Job-Angebot per eMail ?
Stattliche Nebenverdienste, schnell und einfach - das klingt sehr verlockend.
Aber wenn Sie zum Beispiel Ihr Konto zur Verfügung stellen sollen oder als Finanzmakler agieren sollen ...
- dann sollten alle Warnleuchten blinken.
Sie erhalten eine eMail in welcher Ihnen ein lukrativer Job als Finanzagent (oder Finanzmakler etc. ...) angeboten wird. Lassen Sie sich darauf ein, erhalten Sie per Überweisung (oder auch anders z.B. in Schecks) einen Geldbetrag. Von diesem Geldbetrag können Sie einen Prozentsatz für sich behalten als Lohn dafür, dass Sie Ihr Konto zur Verfügung stellen. Den Rest müssen Sie in bar oder auch in anderer Form weitergeben. Das hört sich interessant an und ist auf den ersten Blick leicht verdientes Geld.
Doch Vorsicht ! In der Regel stammt das Geld aus kriminellen Kanälen.
Sie riskieren Ihre Freiheit und Ihr Vermögen !
Der Finanzagent riskiert:
Freiheitsstrafen wegen leichtfertiger Geldwäsche (§ 261 Absatz 5 Strafgesetzbuch)
Schadensersatz-Ansprüche der Geschädigten (z.B. könnte das Geld aus Phishing-Betrug stammen)
ein Verfahren der BaFin (Bundesanstalt für Finanzdienstleistungsaufsicht): Da der Finanzagent eine "Provision" erhält betreibt er gewerbsmässig das Finanztransfergeschäft. Hierfür ist eine schriftliche Erlaubnis des BaFin erforderlich
Bundeskriminalamt warnt vor neuen Phishing-Tricks:
Internetverkäufer, Firmen und Vermieter von Wohnungen werden zu Mittätern wider Willen.
Das Bundeskriminalamt warnt vor neuen Tricks, mit denen im Internet agierende Betrüger unbescholtene Bürger ohne deren Wissen zu Mittätern machen. Im Rahmen vorgetäuschter legaler Geschäftsaktivitäten wird die Gutgläubigkeit der Betroffenen ausgenutzt, um Gelder, die von ausgespähten Onlinekonten abgezweigt wurden, ins Ausland zu verschieben.

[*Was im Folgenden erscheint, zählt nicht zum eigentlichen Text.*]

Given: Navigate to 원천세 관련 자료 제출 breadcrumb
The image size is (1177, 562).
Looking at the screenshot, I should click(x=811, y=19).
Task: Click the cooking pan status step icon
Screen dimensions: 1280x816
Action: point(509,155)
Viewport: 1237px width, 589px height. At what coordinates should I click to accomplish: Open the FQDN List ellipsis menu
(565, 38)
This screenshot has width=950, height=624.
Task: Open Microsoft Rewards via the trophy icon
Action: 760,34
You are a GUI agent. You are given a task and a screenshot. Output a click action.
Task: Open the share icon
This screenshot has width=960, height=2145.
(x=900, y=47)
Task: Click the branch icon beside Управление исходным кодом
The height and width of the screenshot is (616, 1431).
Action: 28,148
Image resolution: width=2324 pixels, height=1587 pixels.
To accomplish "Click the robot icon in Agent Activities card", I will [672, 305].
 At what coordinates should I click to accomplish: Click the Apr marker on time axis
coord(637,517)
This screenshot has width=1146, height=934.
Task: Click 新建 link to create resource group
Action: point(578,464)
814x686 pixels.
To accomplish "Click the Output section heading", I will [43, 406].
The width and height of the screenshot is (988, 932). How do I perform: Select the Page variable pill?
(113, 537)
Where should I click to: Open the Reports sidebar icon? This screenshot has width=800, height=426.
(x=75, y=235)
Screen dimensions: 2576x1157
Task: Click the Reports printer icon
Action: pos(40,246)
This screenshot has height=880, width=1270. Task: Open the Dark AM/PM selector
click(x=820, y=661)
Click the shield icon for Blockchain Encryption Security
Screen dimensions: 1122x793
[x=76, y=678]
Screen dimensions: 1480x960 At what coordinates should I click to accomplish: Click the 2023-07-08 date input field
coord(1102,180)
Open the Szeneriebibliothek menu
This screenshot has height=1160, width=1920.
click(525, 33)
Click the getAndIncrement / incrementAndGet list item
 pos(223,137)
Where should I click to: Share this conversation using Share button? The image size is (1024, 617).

In der Vergangenheit hatten interessierte Bürger auf per E-Mail übersandte Arbeitsangebote von Firmen mit schillernden Namen reagiert und sich um eine Anstellung als Finanzagent beworben. Die Aufgabe der Finanzagenten war, bestimmte Überweisungen unmittelbar nach Zahlungseingang in bar abzuheben. Die Gelder wurden anschließend über sogenannte "Minutendienstleister" wie zum Beispiel "Western Union" oder "Moneygram" ins Ausland weitergeleitet. Die Finanzagenten setzten sich damit der Gefahr aus, wegen Geldwäsche belangt zu werden und blieben vielfach auf dem entstandenen Schaden sitzen.
Aktuelle Entwicklungen belegen nun, dass die Täter mittlerweile zu alternativen Methoden greifen, um auch Personen - ohne ihr Wissen - als Finanzagenten zu missbrauchen.